第2話 お隣でも
「おはようございます」
更衣室で会社の制服に着替えたわたしが席に着いたところで、2つ上の先輩、夏目さんが声をかけてきた。
「藤崎さん、嶋内くんは?」
「知らないです」
「お隣なのに?」
「はい、お隣でも知りません」
「冷たいなぁ」
わたしの勤めるMY不動産では、地方出身の社員に自社管理物件を一部家賃補助の上、社宅として貸している。
通常は入居者が少ない物件に住むことになるのだけれど、偶然、大学生の時からずっとMY不動産の管理物件に住んでいたわたしは、そのままそこに住ませてもらった。
航の部屋は、もともとお兄さんの雄大が住んでいた部屋だった。
父親名義で借りていたため、雄大が大学を卒業後、会社の近くに引っ越すのと入れかわりに、航が住むようになった。
そして、航も大学卒業後、MY不動産に就職したので、わたしと同じ理由でそのまま同じところに住んでいる。
会社から電車で40分ほどの距離にあるマンションは、駅からは徒歩10分、乗り換えなしの1本で会社まで来られるので、かなり交通の便が良いといえる。
だから、引っ越さないでいるだけ。
「おはようございます」
始業時間5分前になって航はようやく出社して来た。
昨日こっぴどくたたかれた頬は腫れている様子もなく、普段と変わらぬ様子だった。
「相変わらず嶋内くんはかわいいなぁ」
夏目さんがにこにこしながら航を見ていた。
顔だけはね……
社会人1年目の航は、22歳だけれど童顔で、随分若く見える。もしかしたら高校生と言っても誰も疑わないかもしれない。
会社では猫をかぶってるから、航は「かわいい新入社員」で通っている。
でも実際は、女をとっかえひっかえしてるようなやつ。
給湯室でコーヒーを淹れていると、航が隣にやって来た。
肩がふれている。
「真帆、起こしてくれれば良かったのに」
「知らない。自分で起きて」
「鍵渡すから」
「いらない。

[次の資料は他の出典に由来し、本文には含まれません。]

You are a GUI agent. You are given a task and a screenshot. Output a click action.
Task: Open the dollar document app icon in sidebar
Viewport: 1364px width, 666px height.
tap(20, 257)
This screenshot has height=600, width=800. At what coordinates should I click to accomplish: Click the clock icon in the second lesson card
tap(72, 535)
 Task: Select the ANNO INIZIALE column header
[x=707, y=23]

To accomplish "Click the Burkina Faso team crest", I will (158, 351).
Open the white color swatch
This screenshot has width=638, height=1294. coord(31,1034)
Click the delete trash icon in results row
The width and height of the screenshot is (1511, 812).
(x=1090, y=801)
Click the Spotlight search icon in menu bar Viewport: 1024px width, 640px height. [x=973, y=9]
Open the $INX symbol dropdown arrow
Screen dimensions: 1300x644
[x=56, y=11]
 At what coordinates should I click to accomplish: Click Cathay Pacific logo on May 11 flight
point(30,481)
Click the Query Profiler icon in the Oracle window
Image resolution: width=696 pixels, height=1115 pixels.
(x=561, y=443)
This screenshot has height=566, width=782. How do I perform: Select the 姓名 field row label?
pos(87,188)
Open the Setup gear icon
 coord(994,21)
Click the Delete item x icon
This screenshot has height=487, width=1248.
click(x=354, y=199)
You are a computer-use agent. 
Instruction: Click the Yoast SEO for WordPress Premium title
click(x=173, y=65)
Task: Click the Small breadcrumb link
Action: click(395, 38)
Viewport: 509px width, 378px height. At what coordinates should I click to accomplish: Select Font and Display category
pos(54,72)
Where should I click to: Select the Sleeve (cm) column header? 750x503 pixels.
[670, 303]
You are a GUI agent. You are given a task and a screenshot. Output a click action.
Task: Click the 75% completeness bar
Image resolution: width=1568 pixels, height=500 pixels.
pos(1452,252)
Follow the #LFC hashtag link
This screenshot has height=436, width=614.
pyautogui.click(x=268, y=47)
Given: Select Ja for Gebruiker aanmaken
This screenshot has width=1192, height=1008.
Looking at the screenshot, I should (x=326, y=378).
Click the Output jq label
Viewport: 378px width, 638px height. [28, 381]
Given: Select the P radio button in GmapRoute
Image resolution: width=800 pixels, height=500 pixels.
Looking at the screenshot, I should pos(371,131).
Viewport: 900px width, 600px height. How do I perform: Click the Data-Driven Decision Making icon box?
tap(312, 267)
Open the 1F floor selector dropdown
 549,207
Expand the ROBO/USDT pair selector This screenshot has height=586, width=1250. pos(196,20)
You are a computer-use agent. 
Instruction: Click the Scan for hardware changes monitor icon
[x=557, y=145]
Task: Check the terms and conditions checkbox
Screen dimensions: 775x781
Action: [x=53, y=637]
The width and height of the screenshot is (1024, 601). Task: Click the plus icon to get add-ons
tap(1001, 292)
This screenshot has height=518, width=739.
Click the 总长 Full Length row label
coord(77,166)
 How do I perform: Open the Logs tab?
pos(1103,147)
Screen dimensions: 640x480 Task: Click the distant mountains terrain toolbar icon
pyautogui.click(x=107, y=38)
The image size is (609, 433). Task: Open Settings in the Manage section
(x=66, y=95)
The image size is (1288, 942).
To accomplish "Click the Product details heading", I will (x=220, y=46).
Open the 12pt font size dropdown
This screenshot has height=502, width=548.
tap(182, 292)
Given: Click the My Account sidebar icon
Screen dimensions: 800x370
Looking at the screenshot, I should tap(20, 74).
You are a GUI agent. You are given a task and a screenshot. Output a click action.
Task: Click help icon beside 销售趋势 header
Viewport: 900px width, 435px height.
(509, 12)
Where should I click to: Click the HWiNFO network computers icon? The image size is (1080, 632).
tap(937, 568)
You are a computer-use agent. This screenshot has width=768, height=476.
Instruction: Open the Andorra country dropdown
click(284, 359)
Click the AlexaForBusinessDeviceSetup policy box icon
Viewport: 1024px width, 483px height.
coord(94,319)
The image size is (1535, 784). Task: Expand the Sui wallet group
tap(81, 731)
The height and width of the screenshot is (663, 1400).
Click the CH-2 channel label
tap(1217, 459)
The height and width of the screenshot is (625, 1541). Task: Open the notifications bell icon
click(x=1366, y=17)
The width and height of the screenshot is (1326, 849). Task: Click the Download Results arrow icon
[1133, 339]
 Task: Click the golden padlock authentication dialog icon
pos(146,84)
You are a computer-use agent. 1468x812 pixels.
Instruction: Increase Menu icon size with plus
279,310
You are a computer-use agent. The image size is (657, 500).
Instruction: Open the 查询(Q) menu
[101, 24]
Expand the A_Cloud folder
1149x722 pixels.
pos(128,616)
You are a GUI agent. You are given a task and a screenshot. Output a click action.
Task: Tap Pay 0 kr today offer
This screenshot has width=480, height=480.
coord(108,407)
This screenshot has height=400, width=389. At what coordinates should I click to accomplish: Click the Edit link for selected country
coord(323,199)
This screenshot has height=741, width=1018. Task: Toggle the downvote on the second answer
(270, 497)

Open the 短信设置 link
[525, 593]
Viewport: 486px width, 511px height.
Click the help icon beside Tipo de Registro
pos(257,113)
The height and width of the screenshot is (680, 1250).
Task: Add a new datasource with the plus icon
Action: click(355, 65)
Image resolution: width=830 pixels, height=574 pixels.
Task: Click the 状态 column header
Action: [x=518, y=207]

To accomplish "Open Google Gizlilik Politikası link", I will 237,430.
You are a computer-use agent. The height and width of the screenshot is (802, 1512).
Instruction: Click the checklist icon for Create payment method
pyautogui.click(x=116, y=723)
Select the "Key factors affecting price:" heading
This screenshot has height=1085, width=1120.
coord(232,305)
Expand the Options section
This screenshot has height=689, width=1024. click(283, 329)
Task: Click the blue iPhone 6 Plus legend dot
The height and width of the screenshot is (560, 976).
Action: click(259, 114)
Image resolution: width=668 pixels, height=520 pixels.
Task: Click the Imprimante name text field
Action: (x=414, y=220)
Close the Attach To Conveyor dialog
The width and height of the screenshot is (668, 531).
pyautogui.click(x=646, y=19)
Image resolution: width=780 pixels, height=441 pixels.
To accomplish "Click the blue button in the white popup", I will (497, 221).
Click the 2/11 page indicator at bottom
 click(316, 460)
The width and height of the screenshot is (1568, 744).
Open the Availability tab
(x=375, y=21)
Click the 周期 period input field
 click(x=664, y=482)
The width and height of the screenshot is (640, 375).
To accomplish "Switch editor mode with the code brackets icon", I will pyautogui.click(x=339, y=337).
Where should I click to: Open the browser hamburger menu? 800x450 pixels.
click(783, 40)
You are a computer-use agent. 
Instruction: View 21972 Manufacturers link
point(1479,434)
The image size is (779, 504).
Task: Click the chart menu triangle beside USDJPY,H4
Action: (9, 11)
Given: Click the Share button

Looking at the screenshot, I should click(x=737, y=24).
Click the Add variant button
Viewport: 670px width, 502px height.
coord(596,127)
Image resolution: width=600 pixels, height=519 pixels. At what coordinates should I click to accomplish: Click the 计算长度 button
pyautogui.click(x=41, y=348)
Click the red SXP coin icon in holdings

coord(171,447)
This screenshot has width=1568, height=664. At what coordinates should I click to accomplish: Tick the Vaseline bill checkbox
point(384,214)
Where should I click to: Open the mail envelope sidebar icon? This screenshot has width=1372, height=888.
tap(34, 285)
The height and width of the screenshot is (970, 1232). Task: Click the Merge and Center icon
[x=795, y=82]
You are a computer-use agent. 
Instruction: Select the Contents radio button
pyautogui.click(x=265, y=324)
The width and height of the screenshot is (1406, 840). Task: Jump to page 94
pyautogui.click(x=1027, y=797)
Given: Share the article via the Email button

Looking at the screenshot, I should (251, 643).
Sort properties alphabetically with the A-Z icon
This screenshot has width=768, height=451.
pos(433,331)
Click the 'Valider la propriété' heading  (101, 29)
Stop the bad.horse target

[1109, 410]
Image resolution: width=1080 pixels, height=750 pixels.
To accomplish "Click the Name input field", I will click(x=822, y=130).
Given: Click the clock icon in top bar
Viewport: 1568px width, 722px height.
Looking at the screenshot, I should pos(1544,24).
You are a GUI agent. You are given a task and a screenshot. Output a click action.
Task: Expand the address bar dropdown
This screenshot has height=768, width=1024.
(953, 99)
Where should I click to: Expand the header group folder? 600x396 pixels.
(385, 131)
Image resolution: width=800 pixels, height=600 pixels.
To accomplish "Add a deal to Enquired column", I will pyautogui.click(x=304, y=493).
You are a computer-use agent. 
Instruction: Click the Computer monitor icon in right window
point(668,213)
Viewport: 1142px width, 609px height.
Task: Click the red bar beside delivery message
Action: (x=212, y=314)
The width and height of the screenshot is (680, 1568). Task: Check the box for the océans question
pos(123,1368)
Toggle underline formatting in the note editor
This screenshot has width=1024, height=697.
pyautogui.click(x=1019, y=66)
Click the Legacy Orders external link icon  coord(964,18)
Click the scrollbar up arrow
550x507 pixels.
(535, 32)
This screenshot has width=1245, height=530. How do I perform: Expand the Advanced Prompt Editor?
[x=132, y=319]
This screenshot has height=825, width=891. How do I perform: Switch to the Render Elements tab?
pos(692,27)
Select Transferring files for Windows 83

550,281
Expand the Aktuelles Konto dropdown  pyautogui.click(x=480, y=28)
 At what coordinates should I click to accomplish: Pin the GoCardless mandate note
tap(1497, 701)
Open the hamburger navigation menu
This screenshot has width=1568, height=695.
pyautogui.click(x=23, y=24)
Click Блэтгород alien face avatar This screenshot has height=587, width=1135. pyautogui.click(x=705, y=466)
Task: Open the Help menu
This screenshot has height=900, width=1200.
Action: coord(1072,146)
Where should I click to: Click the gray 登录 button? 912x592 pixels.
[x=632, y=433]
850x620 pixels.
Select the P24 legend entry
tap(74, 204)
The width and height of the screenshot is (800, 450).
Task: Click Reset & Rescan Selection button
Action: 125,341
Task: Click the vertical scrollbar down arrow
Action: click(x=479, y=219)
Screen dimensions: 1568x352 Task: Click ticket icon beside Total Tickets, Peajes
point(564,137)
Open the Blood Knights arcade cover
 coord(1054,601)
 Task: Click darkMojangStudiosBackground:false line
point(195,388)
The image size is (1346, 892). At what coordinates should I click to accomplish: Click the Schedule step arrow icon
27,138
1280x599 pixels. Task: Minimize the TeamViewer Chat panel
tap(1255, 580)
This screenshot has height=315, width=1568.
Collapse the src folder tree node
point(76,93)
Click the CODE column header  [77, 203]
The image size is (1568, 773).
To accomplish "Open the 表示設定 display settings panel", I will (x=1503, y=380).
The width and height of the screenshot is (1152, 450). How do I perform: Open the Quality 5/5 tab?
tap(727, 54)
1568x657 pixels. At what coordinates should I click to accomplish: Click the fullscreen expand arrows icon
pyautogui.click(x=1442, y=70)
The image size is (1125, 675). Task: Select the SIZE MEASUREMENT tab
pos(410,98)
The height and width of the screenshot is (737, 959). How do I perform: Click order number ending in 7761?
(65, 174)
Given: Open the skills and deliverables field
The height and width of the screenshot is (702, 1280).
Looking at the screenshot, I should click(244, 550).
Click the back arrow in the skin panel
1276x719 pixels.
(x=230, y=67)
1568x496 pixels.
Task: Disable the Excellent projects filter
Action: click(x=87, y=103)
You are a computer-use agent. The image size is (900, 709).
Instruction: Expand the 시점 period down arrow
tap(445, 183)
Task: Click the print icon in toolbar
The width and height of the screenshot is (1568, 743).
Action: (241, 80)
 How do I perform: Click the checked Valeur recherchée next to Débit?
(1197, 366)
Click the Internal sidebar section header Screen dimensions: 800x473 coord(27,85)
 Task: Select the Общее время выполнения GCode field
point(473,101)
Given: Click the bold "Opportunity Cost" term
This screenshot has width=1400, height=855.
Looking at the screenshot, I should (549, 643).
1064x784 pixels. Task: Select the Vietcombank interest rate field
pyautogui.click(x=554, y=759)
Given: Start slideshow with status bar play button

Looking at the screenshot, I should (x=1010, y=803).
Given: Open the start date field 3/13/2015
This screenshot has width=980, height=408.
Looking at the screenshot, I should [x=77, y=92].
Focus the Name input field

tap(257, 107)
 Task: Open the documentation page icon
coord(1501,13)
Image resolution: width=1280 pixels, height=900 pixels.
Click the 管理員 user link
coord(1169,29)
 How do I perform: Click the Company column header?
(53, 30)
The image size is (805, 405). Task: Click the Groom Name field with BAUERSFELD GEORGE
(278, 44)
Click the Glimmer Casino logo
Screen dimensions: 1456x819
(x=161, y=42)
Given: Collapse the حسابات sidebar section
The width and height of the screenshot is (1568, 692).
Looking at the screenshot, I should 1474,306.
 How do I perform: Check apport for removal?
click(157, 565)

彼女に起こしてもらって」
「オレ、彼女いないし」
「だったら、いろんな子と遊んでないで作れば?」
「真帆が彼女になって」
「嫌っ」
そんなやり取りをしていたら、夏目さんが顔をのぞかせた。
先に気がついた航がわたしと少し距離をとった。
「嶋内くん、おはよう」
「おはようございます」
「今朝、遅かったね」
「寝坊してしまって。社会人なのに恥ずかしいです」
「間に合ったからOKだよ」
「良かった。夏目さんにそう言ってもらえて安心しました」
航が笑顔を見せる。
わたしはふたりが話している間に、そっと席に戻った。